In the previous seven elections, Pombo, a former feed lot operator and truck driver whose Portuguese family has ranched in the area for generations, had always been able to count on overwhelming support from San Joaquin County cities like Stockton, Manteca and Ripon to make up for his differences with the liberal East Bay hills.

But in this election, for a variety of reasons, the San Joaquin support was not there. Pombo won San Joaquin County by only 1,244 votes, or 50.8%. Democratic challenger Jerry McNerney, meanwhile, overwhelmed Pombo in the other counties by a total of 11,500 votes, cementing the victory. Final results showed McNerney with 53.2% of the vote, compared with 46.8% for Pombo.

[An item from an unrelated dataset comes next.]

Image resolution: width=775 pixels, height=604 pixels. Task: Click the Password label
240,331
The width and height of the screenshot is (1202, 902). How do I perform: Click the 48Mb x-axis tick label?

“I think it was a number of things that cost Pombo votes here,” said Joe Franscella, a newspaper editor in Ripon, an almond-growing center north of Modesto that is one of Pombo’s strongholds. “Corruption was one. But people here were fed up with the high price of gas, which they blamed on the Republicans.”

Franscella also credited political neophyte McNerney with running a strong campaign, bolstered by hundreds of volunteer activists from the Bay Area who worked phone banks and canvassed neighborhoods on his behalf.

“I think Pombo was blindsided with how much work McNerney’s people put in,” Franscella said.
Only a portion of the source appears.